Hamburg. 20.000 Autos rollen täglich durch die Hummelsbütteler Landstraße, darunter 1200 Laster. Jetzt ruft eine Initiative zur Demo auf.
Lärm, Abgase und wackelnde Wände – bei den Anwohnern der Hummelsbütteler Landstraße in Hamburg-Fuhlsbüttel liegen die Nerven blank. Seit Jahren kämpfen sie dafür, dass an der viel befahrenen Straße einheitlich Tempo 30 eingeführt wird. Die Bürgerinitiative „HuLa 30“ hat mittlerweile mehr als 600 Mitglieder und wird vom ADFC unterstützt.
Denn an der „HuLa“ verunglücken auch immer wieder Radfahrer. Die Initiative nennt die Straße einen Unfallschwerpunkt – als dieser gilt etwa auch der Lokstedter Steindamm, für den gerade ebenfalls Tempo 30 gefordert wurde.

▸ **Erfasste Daten**
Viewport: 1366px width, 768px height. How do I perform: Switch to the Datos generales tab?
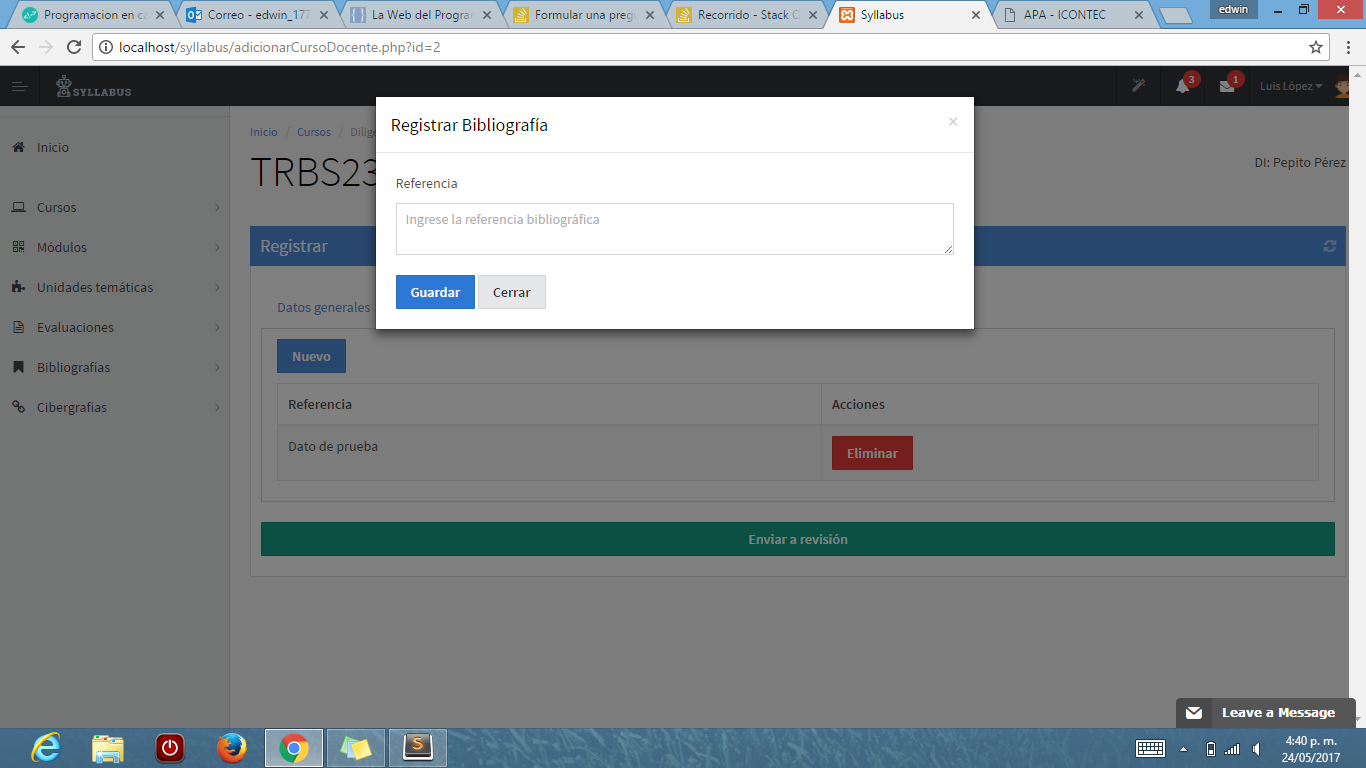click(323, 308)
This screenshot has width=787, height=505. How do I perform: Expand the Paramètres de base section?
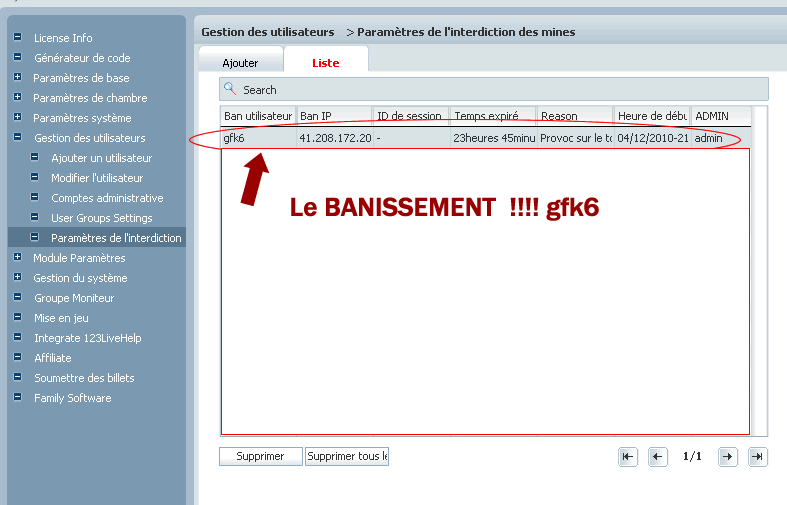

▸ **Aufgabenstellung**
Gib aus dem Lesetext über die Hummelsbütteler Landstraße den Abschnitt wörtlich wieder, der bei „Lärm, Abgase und“ beginnt und bei „vom ADFC unterstützt.“ endet.

▸ **Ergebnis**
Lärm, Abgase und wackelnde Wände – bei den Anwohnern der Hummelsbütteler Landstraße in Hamburg-Fuhlsbüttel liegen die Nerven blank. Seit Jahren kämpfen sie dafür, dass an der viel befahrenen Straße einheitlich Tempo 30 eingeführt wird. Die Bürgerinitiative „HuLa 30“ hat mittlerweile mehr als 600 Mitglieder und wird vom ADFC unterstützt.